:: Data provided ::

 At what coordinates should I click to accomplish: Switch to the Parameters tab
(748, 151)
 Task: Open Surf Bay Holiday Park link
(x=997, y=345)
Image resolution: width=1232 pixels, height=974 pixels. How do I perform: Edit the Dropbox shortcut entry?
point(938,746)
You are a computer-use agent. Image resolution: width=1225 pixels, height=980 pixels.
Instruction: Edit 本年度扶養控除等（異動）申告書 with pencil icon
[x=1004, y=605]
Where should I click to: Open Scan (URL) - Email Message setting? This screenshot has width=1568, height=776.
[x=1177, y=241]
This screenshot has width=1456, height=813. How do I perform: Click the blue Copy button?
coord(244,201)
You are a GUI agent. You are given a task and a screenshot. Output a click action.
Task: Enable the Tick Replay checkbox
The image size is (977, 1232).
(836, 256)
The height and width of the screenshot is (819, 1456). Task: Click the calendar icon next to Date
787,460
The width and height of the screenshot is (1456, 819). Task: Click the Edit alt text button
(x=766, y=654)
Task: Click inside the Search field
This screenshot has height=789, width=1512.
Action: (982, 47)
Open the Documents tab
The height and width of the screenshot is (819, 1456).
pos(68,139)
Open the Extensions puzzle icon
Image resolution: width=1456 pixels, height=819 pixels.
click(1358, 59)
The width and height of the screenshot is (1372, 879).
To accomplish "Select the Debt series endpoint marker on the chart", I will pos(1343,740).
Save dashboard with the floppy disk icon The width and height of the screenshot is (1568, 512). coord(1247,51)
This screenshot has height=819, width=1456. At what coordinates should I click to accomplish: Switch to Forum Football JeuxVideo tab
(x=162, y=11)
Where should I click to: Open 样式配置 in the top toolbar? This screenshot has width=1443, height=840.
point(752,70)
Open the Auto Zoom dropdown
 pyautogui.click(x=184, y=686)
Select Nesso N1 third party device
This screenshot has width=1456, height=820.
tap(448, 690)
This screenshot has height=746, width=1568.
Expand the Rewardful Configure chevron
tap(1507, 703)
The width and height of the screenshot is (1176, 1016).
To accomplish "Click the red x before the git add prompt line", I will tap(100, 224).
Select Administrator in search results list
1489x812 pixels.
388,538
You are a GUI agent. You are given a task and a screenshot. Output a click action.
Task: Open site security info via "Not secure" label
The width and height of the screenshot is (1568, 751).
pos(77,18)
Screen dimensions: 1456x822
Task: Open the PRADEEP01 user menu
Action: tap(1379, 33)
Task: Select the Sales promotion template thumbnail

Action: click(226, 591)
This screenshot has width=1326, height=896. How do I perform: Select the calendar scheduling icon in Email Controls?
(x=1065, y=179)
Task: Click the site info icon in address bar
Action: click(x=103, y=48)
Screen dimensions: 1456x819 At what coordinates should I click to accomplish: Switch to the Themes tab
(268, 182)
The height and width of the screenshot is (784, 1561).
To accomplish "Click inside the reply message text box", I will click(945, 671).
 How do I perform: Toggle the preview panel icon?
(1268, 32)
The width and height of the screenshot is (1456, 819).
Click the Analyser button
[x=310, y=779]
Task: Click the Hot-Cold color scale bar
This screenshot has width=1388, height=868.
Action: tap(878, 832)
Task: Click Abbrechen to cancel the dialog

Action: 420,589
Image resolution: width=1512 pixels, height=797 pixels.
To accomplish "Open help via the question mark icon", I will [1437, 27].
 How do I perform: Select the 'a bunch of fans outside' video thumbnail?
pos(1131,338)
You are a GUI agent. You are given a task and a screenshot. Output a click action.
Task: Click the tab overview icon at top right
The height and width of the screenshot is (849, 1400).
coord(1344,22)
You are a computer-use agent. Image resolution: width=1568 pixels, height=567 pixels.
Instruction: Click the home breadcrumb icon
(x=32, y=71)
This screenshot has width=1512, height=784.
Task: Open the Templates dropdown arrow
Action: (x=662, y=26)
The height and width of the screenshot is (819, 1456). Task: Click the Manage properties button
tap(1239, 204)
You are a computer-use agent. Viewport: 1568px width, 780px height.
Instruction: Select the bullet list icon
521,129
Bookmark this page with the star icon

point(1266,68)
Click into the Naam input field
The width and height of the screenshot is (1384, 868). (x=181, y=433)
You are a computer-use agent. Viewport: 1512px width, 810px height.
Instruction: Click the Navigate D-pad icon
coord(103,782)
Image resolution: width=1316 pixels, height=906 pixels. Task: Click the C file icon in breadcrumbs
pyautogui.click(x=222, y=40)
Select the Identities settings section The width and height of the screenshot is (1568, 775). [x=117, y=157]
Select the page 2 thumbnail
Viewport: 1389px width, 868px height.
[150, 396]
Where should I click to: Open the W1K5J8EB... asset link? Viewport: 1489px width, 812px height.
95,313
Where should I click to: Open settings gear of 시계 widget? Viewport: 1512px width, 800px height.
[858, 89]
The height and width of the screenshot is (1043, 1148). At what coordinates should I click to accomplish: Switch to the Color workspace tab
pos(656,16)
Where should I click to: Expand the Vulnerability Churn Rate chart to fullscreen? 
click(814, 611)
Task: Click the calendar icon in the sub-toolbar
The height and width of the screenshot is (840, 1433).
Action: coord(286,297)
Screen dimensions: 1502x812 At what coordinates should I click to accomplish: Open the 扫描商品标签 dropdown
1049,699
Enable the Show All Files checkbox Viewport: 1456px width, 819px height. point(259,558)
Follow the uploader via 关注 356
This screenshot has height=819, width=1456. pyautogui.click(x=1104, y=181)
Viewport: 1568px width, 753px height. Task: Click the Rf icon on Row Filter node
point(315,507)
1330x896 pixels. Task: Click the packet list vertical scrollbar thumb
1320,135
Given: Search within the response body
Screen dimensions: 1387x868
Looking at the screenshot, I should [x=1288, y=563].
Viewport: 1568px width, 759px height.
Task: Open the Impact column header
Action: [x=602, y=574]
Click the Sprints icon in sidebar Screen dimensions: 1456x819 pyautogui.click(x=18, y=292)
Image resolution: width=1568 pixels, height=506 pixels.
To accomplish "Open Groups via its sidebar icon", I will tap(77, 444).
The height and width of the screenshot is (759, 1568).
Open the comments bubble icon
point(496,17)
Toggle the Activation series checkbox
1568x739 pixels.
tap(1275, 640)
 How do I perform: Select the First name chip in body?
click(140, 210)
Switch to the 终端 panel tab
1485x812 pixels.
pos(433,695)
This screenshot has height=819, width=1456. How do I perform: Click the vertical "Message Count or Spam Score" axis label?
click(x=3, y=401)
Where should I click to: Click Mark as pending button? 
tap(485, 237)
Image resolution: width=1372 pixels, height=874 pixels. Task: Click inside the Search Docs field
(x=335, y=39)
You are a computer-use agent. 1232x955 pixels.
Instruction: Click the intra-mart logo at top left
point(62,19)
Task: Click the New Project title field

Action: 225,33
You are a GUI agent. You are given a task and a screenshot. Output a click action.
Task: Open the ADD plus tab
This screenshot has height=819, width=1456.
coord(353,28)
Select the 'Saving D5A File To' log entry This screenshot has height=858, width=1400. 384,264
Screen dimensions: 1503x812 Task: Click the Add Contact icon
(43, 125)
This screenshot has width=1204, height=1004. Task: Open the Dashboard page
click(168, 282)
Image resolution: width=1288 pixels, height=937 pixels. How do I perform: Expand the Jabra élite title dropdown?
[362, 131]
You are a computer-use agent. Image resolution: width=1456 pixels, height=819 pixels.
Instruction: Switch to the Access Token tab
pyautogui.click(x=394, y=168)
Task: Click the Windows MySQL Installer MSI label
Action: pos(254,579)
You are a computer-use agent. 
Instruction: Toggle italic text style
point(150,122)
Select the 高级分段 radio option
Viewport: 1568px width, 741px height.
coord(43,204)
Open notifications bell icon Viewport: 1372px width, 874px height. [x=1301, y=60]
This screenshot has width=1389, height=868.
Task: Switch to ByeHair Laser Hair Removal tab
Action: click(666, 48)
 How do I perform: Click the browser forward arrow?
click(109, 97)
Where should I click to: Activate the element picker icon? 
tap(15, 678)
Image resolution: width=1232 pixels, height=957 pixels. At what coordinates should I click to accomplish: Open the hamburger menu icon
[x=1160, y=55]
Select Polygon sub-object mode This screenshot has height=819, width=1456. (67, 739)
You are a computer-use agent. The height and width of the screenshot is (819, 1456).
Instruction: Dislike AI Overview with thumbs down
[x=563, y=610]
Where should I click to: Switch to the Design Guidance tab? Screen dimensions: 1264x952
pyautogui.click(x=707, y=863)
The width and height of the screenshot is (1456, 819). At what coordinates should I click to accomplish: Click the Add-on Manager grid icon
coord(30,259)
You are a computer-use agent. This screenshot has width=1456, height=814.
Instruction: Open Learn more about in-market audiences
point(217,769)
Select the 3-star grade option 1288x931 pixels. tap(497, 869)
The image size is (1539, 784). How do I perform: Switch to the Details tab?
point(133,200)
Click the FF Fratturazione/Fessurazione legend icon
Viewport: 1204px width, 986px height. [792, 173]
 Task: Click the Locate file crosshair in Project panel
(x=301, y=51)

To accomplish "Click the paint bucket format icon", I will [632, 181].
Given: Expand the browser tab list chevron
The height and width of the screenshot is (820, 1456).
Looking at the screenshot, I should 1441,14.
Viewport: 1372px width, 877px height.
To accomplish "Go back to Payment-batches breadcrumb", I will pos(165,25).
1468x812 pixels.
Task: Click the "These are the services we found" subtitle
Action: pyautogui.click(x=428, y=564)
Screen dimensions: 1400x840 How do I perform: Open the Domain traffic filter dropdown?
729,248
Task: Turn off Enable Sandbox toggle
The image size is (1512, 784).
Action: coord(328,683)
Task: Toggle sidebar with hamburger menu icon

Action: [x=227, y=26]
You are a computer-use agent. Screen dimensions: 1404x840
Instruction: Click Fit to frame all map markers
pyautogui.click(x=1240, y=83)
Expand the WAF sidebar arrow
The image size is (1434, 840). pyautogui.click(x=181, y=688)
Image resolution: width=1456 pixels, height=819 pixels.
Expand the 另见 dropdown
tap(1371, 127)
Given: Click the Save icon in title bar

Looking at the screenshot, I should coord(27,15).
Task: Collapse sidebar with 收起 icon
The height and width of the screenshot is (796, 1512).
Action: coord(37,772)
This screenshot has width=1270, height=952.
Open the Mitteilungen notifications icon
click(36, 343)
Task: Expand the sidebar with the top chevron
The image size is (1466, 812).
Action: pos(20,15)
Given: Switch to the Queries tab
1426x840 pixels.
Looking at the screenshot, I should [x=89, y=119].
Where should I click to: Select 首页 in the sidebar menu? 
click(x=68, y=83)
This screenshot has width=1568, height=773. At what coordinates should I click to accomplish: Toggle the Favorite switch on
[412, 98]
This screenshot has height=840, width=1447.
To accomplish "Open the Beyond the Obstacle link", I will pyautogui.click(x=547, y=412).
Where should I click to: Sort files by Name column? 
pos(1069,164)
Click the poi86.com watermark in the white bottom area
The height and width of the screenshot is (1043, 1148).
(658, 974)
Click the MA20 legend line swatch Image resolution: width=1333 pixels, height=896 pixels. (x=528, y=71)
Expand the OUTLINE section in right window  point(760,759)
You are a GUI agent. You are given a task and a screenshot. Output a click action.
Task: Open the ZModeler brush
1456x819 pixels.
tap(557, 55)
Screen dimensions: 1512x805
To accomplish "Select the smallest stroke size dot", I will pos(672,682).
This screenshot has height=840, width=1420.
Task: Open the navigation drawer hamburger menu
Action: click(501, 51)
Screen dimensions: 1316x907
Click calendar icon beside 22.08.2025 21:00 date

:::

## Assignment
Return exactly the lines of the data, and only those, from the line with "Where should I click to: Sort" through the last line, inclusive.

## Written response
Where should I click to: Sort files by Name column? 
pos(1069,164)
Click the poi86.com watermark in the white bottom area
The height and width of the screenshot is (1043, 1148).
(658, 974)
Click the MA20 legend line swatch Image resolution: width=1333 pixels, height=896 pixels. (x=528, y=71)
Expand the OUTLINE section in right window  point(760,759)
You are a GUI agent. You are given a task and a screenshot. Output a click action.
Task: Open the ZModeler brush
1456x819 pixels.
tap(557, 55)
Screen dimensions: 1512x805
To accomplish "Select the smallest stroke size dot", I will pos(672,682).
This screenshot has height=840, width=1420.
Task: Open the navigation drawer hamburger menu
Action: click(501, 51)
Screen dimensions: 1316x907
Click calendar icon beside 22.08.2025 21:00 date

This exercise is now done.